Extrait choisi:
────────────────────────────────────────

L’origine de cette immigration est assez floue et remonte à bien des années. Il semble qu’après la première guerre mondiale, les besoins de main d’œuvre étaient supérieurs aux demandes d’emploi et tout paraît avoir commencé avec nos voisins belges qui, petit à petit, se sont définitivement installés dans la commune.

Plus tard, on assista à un recrutement de la part de certaines entreprises en Italie et ce fut l’arrivée de cimentiers, maçons et ouvriers du bâtiment.

A l’image des Belges, quelques familles de travailleurs italiens se sont installées définitivement à Pérenchies et ont même opté pour la nationalité française.

A présent, il arrive de moins en moins de travailleurs italiens en raison notamment des possibilités d’emploi qu’ils trouvent dans leur pays. En revanche, l’arrivée de Portugais occupe une place prépondérante.

Beaucoup de raisons à cette immigration importante :

– D’abord, une raison permanente. Le Portugal, pays sous-développé, a toujours fourni de gros contingents à l’émigration.

– La seconde raison concerne les répercussions de la guerre d’Angola. Les jeunes Portugais abandonnent leur pays, de plus en plus nombreux, dès l’âge de 17 à 18 ans, pour éviter l’envoi outre-mer, dans les troupes de pacification.

– Enfin, à ces deux sortes d’émigration, vient se superposer une émigration politique non négligeable.

Les Français ne voient dans l’émigration qu’une main d’œuvre d’appoint et manifestent à son endroit des réflexes de défense collective. On ne peut contester l’existence d’un sentiment général de méfiance vis-à-vis des étrangers, même s’il disparaît assez vite à leur contact.

Il serait excessif de prétendre que l’accueil est, dans tous les cas, défavorable. L’expérience prouve, au contraire, que la France est un pays qui sait le mieux assimiler les immigrants, même s’il existe quand même certaines insuffisances.

────────────────────────────────────────

Extrait de données:
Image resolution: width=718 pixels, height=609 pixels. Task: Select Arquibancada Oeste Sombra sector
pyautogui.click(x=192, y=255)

────────────────────────────────────────

Exercice proposé: D'après l'extrait sur l'immigration à Pérenchies, quels travailleurs certaines entreprises ont-elles recrutés en Italie ?

Corrigé: Des cimentiers, des maçons et des ouvriers du bâtiment.